[start]

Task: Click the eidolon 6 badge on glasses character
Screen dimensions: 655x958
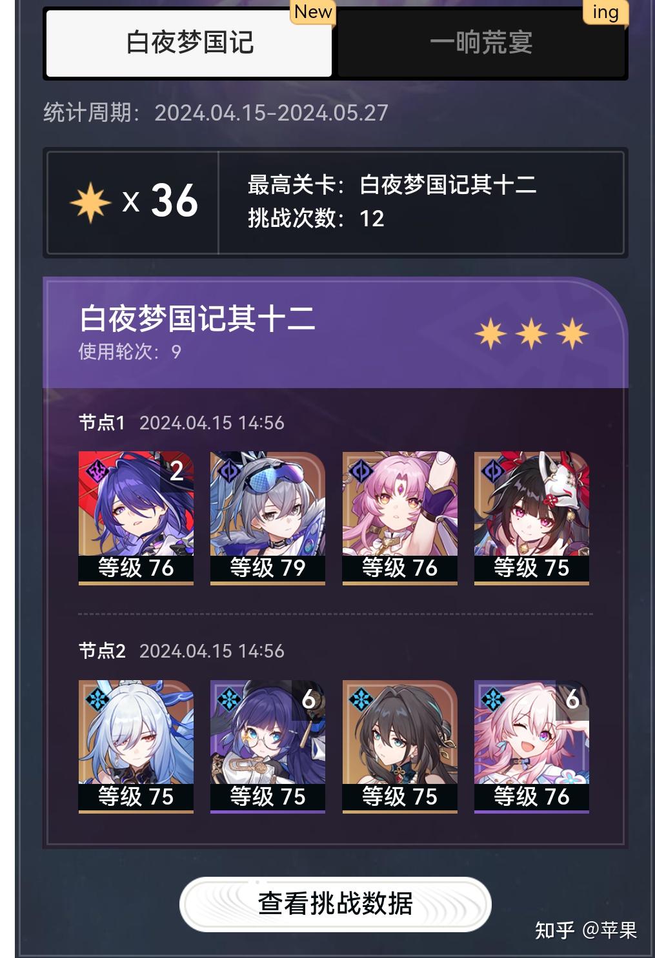Action: pyautogui.click(x=308, y=699)
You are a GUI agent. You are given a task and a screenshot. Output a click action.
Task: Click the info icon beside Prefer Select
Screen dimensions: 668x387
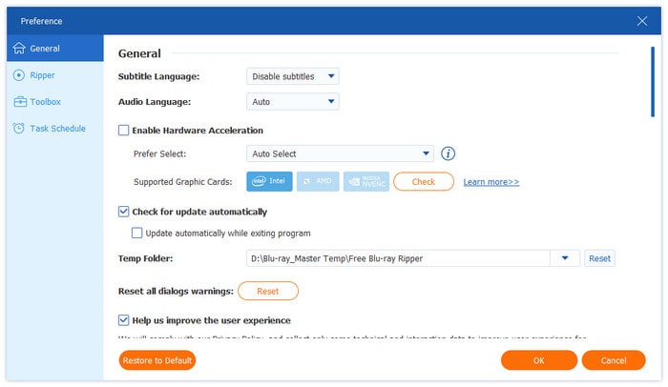[448, 153]
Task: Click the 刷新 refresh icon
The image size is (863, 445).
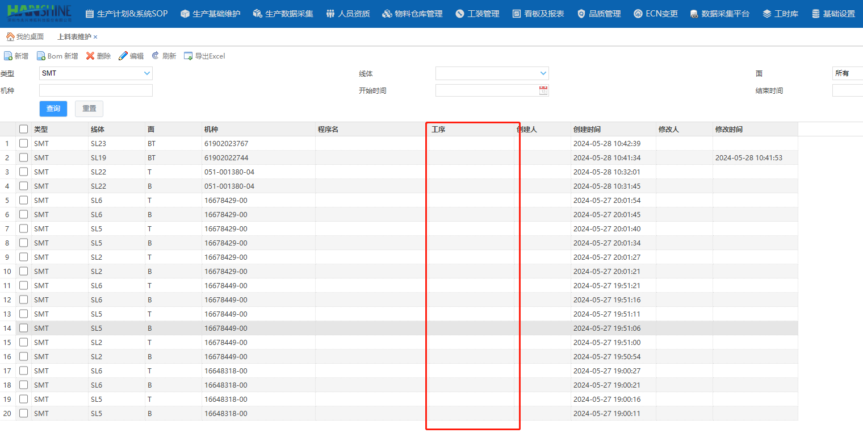Action: tap(156, 56)
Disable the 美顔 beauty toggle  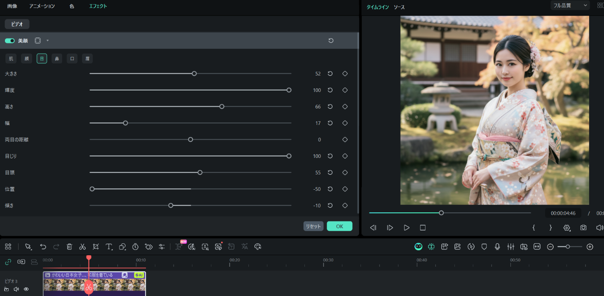9,41
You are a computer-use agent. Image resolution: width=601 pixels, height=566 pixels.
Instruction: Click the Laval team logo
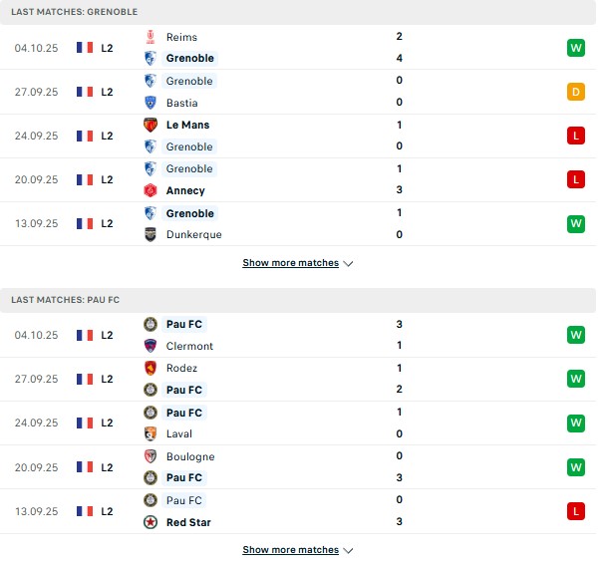[150, 433]
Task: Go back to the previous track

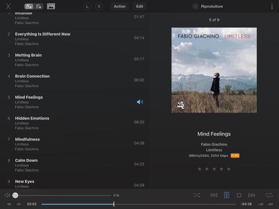Action: click(x=214, y=195)
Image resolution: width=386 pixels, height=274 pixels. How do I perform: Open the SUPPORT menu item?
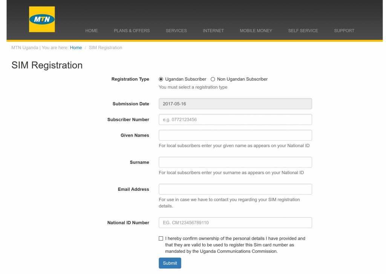point(344,30)
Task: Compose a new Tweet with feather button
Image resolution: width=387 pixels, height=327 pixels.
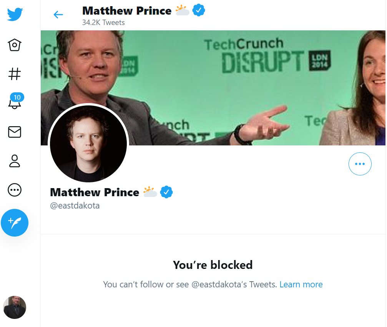Action: coord(15,222)
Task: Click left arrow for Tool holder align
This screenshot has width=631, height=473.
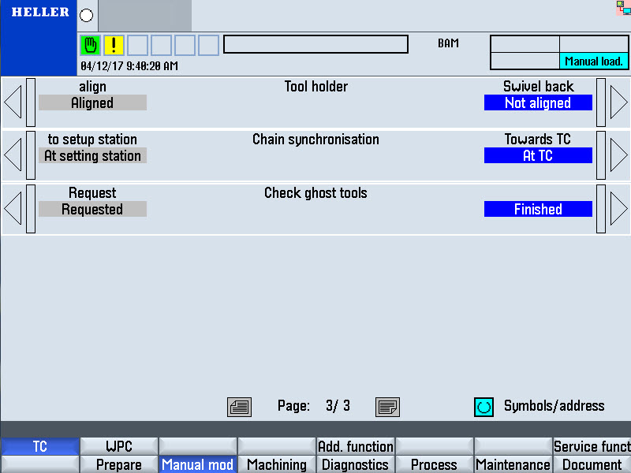Action: point(13,102)
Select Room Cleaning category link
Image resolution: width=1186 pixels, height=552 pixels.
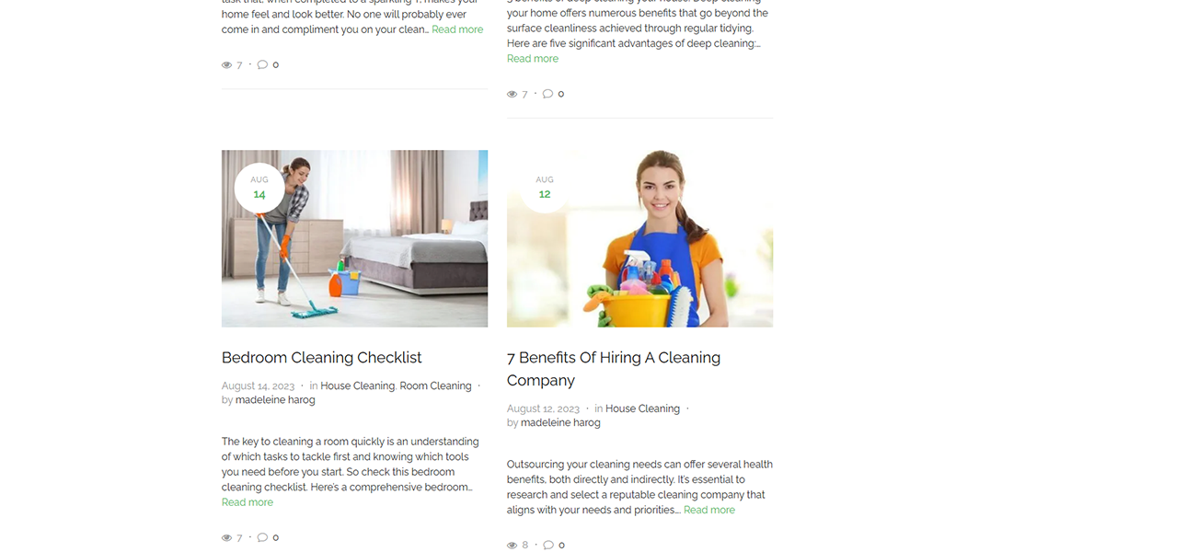tap(435, 385)
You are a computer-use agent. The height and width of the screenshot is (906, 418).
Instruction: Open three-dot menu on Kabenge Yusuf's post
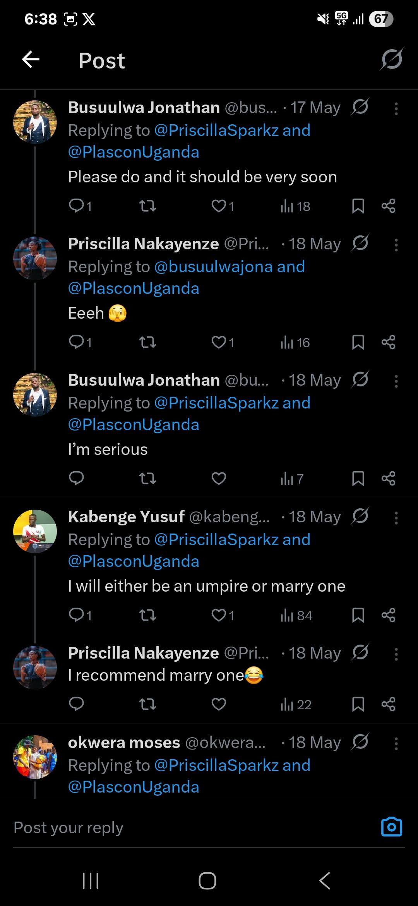click(396, 518)

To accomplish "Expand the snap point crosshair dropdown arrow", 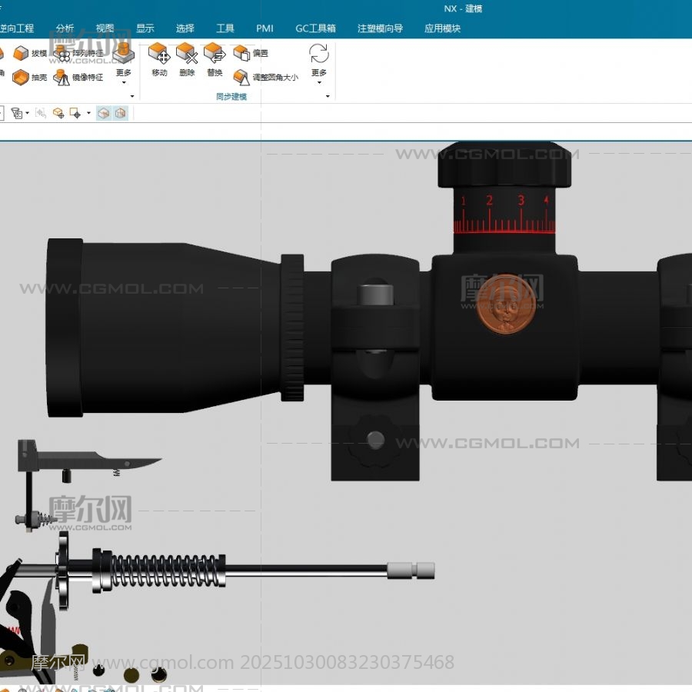I will (88, 113).
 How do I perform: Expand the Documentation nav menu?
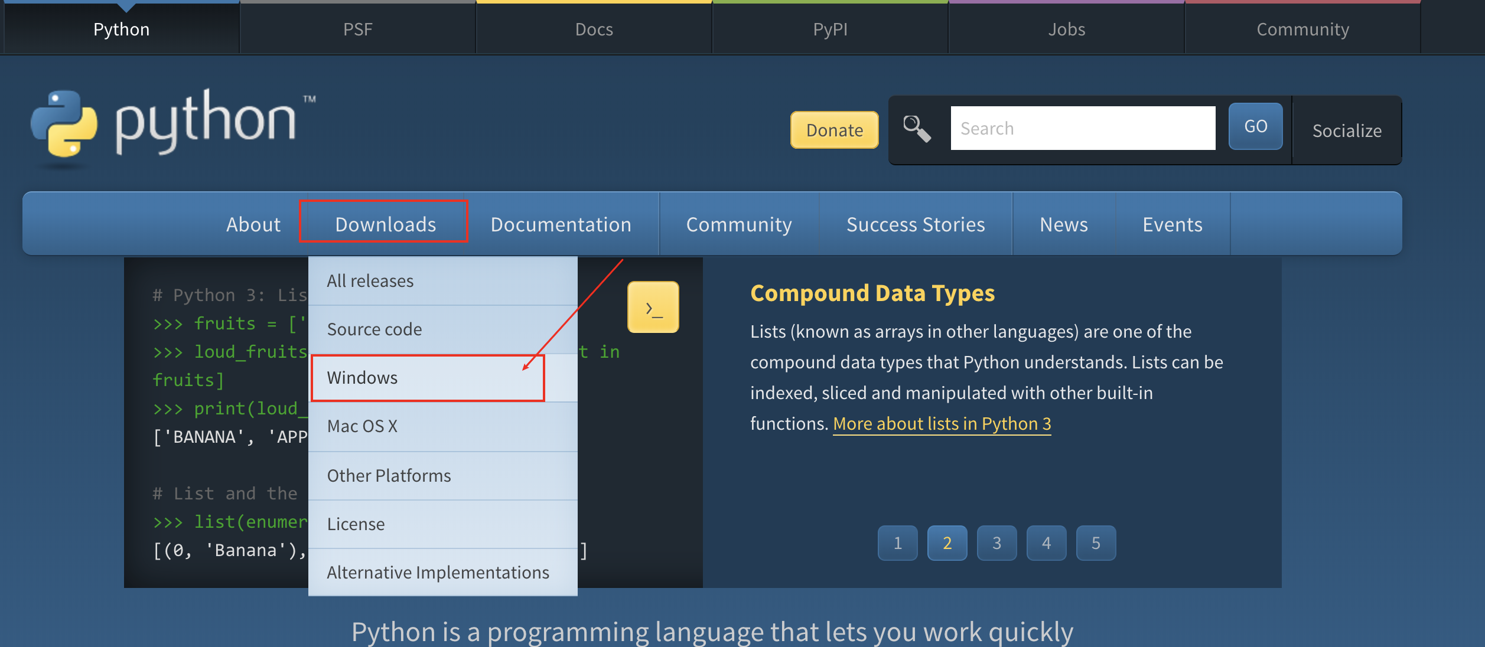pos(561,224)
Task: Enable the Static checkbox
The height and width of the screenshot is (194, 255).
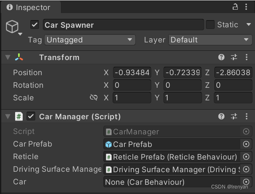Action: tap(210, 25)
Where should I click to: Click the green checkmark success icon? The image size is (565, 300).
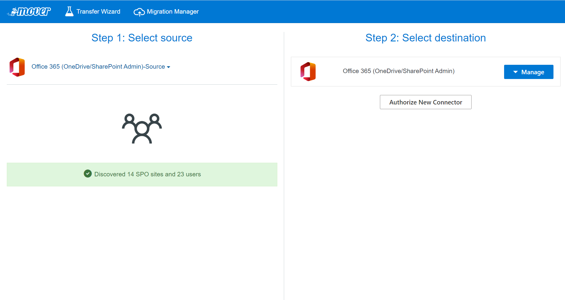point(88,174)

[end]

What the task asks:
Reproduce every item from the line containing "You are a computer-use agent. Image" down to the line containing "Action: point(13,102)", including each request, and multiply every coordinate in the answers by 1.25, rounding to whole numbers with halves going up. Leave the pictures out.

The reply:
You are a computer-use agent. Image resolution: width=601 pixels, height=566 pixels.
Instruction: Click the Laval team logo
[188, 541]
Task: Go back to the previous track

Action: click(x=268, y=244)
Image resolution: width=386 pixels, height=274 pixels. How do I perform: Open the SUPPORT menu item?
point(430,38)
Task: Compose a new Tweet with feather button
Image resolution: width=387 pixels, height=327 pixels.
Action: coord(19,278)
Task: Click left arrow for Tool holder align
This screenshot has width=631, height=473.
Action: point(16,128)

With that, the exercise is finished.